David Hume (miracles)
(Enquiries concerning Human understanding, book X/part of the enlightenment, attempting to draw the limits to what can be spoken about scientifically – i.e. a miracle is a matter of faith and not of ‘reason’.)
- Our beliefs should be based on the force of the evidence.
- A miracle transgresses the laws of nature.
- Our evidence for miracles is based on testimony.
- No such testimony can be more forceful than the laws of nature.
- No miracle is supported by the testimony of sufficient trustworthy people.
- A sense of surprise and wonder lead us to unreasonable beliefs.
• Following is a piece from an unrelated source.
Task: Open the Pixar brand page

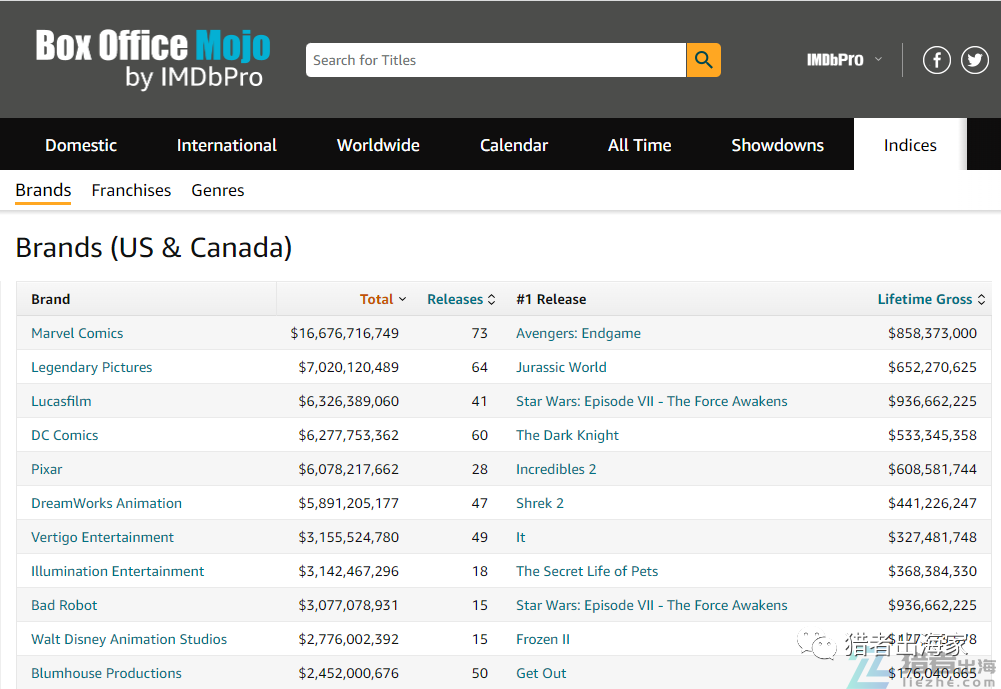Action: click(x=47, y=469)
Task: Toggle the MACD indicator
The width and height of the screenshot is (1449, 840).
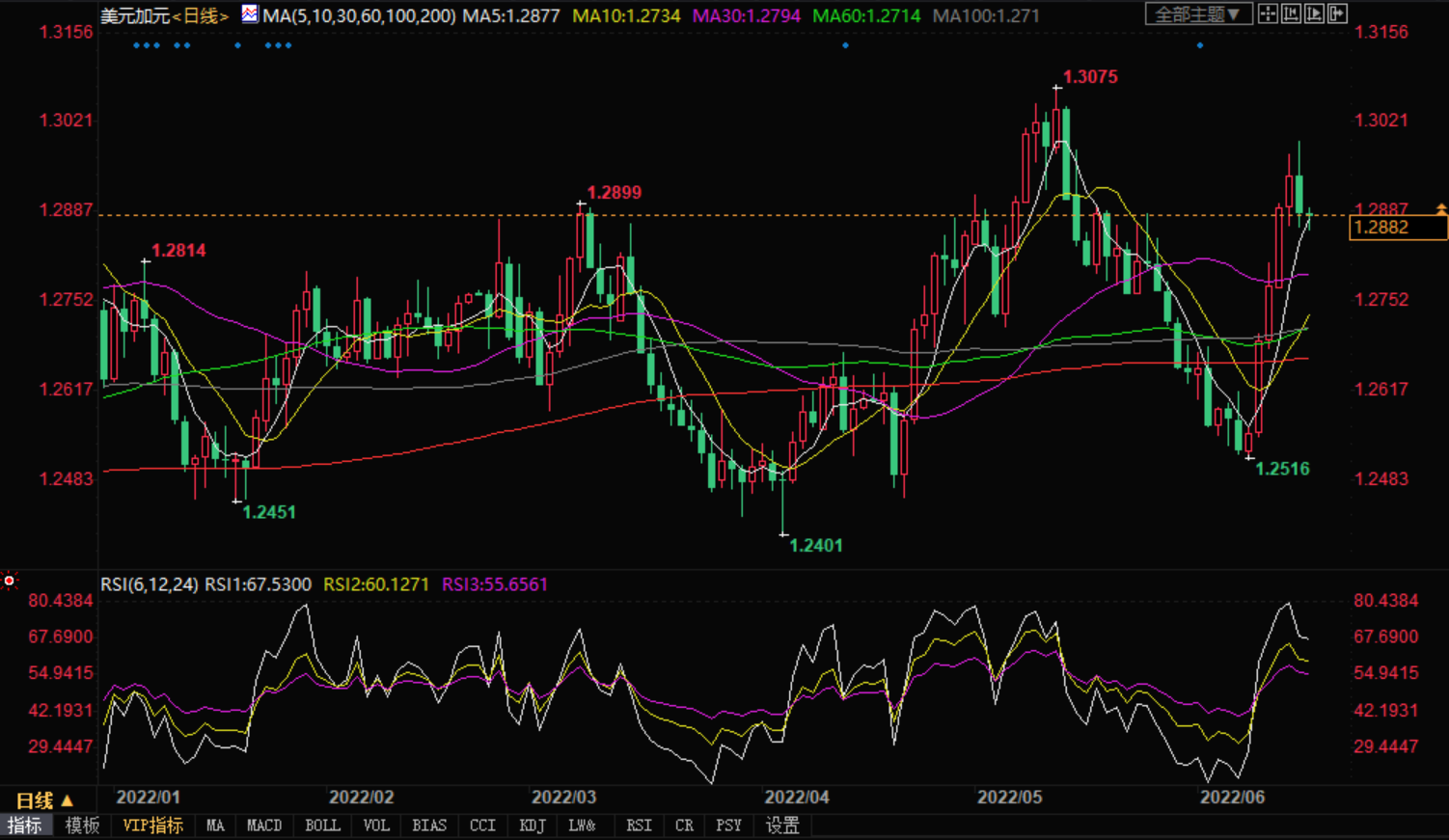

- Accounts of miracles occur in barbarous or ignorant people.
- Since each religion claims a monopoly on truth, the miracles of one religion must be contradicted by the miracles of another.
R. F. Holland
- Doesn’t have to transgress the laws of nature - … train track example..
- Lots of people would say that a baby being born can be described as a miracle…
Macquarrie
- A miracle excites wonder
- God is in the event somehow
Aquinas
- Done by divine power
- Intrinsically wonderful not just to one person
- Cause is absolutely hidden
Jesus’ miracles
- Healed the sick
- Water into wine
- Resurrection
Richard Swinburne on Religious experience
Categorises religious experiences into 5 types, yet all of the different types are either Private or Public experiences.
Public experiences…
- Experiencing a perfectly ordinary part of the world but seeing it as the handiwork of God, or a sign from God.
- Observable but unusual (Jesus walking on water).
Private experiences.
- Happen to a person who then describes them in ordinary language (Moses and burning bush).
- Happen but cannot be explained to others (mystical experiences of Teresa of Avila).
- Someone becoming more aware of the presence of God.
Richard Swinburne on the existence of God
- God exists if it is more probable that he exists than if he doesn’t – if the probability of God existing is more than 0.5.
- Principle of Credulity – with the absence of any reason to disbelieve it, one should accept what appears to be true (e.g., if one sees someone walking on water, one should believe that it is occurring)
- Principle of Testimony – with the absence of any reason to disbelieve them, one should accept that eyewitnesses or believers are telling the truth when they testify about religious experiences.
A. E. Taylor
- Compares RE to looking at art – we need to look with an ‘artist’s eye’ in order to see what is holy.